Response Stats Interceptor#

Overview#

The ResponseStatsInterceptor collects comprehensive aggregated statistics from API responses for metrics collection and analysis. It tracks detailed metrics about token usage, response patterns, performance characteristics, and API behavior throughout the evaluation process.

This interceptor is essential for understanding API performance, cost analysis, and monitoring evaluation runs. It provides both real-time aggregated statistics and detailed per-request tracking capabilities.

Key Statistics Tracked:

  • Token usage (prompt, completion, total) with averages and maximums

  • Response status codes and counts

  • Finish reasons and stop reasons

  • Tool calls and function calls counts

  • Response latency (average and maximum)

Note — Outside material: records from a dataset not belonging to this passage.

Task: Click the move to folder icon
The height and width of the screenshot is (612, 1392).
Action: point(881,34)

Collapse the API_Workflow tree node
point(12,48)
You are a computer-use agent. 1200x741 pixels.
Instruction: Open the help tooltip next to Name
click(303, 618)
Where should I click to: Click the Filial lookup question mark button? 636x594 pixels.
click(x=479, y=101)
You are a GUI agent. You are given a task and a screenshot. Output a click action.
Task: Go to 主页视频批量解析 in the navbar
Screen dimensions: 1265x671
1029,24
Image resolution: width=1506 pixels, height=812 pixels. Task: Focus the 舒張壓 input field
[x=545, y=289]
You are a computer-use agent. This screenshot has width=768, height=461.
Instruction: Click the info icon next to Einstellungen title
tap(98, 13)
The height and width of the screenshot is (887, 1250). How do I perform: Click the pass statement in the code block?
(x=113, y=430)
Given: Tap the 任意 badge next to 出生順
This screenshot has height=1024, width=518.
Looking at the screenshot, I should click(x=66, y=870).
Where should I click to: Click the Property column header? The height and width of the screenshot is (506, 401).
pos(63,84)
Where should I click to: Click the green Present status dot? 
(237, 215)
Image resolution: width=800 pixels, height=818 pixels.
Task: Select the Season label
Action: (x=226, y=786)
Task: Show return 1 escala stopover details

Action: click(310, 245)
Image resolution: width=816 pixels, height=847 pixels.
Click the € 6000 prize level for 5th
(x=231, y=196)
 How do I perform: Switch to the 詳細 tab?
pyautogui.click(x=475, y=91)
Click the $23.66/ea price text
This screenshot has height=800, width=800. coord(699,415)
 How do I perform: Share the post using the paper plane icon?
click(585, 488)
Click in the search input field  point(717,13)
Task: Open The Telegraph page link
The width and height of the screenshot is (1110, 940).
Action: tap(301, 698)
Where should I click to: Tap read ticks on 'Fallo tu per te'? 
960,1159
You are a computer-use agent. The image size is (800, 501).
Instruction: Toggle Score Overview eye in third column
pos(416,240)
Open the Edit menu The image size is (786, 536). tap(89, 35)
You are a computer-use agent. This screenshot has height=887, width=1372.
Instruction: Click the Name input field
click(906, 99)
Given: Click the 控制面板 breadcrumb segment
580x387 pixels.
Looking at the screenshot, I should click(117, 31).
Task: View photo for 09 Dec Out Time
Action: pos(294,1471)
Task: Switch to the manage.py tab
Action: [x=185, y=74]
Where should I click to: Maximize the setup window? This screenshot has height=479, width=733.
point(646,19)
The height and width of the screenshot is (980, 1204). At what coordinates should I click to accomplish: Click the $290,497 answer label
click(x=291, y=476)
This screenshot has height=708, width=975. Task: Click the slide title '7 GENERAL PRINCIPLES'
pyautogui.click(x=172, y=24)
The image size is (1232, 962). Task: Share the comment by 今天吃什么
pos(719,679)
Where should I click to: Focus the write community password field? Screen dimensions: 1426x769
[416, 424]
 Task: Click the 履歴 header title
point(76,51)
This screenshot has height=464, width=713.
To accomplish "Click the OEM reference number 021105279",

  • Total response count and successful responses

  • Inference run times and timing analysis

Configuration#

CLI Configuration#

--overrides 'target.api_endpoint.adapter_config.tracking_requests_stats=True,target.api_endpoint.adapter_config.response_stats_cache=/tmp/response_stats_interceptor,target.api_endpoint.adapter_config.logging_aggregated_stats_interval=100'

YAML Configuration#

target:
  api_endpoint:
    adapter_config:
      interceptors:
        - name: "response_stats"
          enabled: true
          config:
            # Default configuration - collect all statistics
            collect_token_stats: true
            collect_finish_reasons: true
            collect_tool_calls: true
            save_individuals: true
            cache_dir: "/tmp/response_stats_interceptor"
            logging_aggregated_stats_interval: 100
        - name: "endpoint"
          enabled: true
          config: {}
target:
  api_endpoint:
    adapter_config:
      interceptors:
        - name: "response_stats"
          enabled: true
          config:
            # Minimal configuration - only basic stats
            collect_token_stats: false
            collect_finish_reasons: false
            collect_tool_calls: false
            save_individuals: false
            logging_aggregated_stats_interval: 50
        - name: "endpoint"
          enabled: true
          config: {}
target:
  api_endpoint:
    adapter_config:
      interceptors:
        - name: "endpoint"
          enabled: true
          config: {}
        - name: "response_stats"
          enabled: true
          config:
            # Custom configuration with periodic saving
            collect_token_stats: true
            collect_finish_reasons: true
            collect_tool_calls: true
            stats_file_saving_interval: 100
            save_individuals: true
            cache_dir: "/custom/stats/cache"
            logging_aggregated_stats_interval: 25

Configuration Options#

Parameter

Type

Default

Description

collect_token_stats

bool

true

Whether to collect token statistics (prompt, completion, total tokens)

collect_finish_reasons

bool

true

Whether to collect and track finish reasons from API responses

collect_tool_calls

bool

true

Whether to collect tool call and function call statistics

stats_file_saving_interval

int

None

How often (every N responses) to save stats to file. If None, only saves via post_eval_hook

save_individuals

bool

true

Whether to save individual request statistics. If false, only saves aggregated stats

cache_dir

str

"/tmp/response_stats_interceptor"

Custom cache directory for storing response statistics

logging_aggregated_stats_interval

int

100

How often (every N responses) to log aggregated statistics to console

Behavior#

Statistics Collection#

The interceptor automatically collects statistics from successful API responses (HTTP 200) and tracks basic information for all responses regardless of status code.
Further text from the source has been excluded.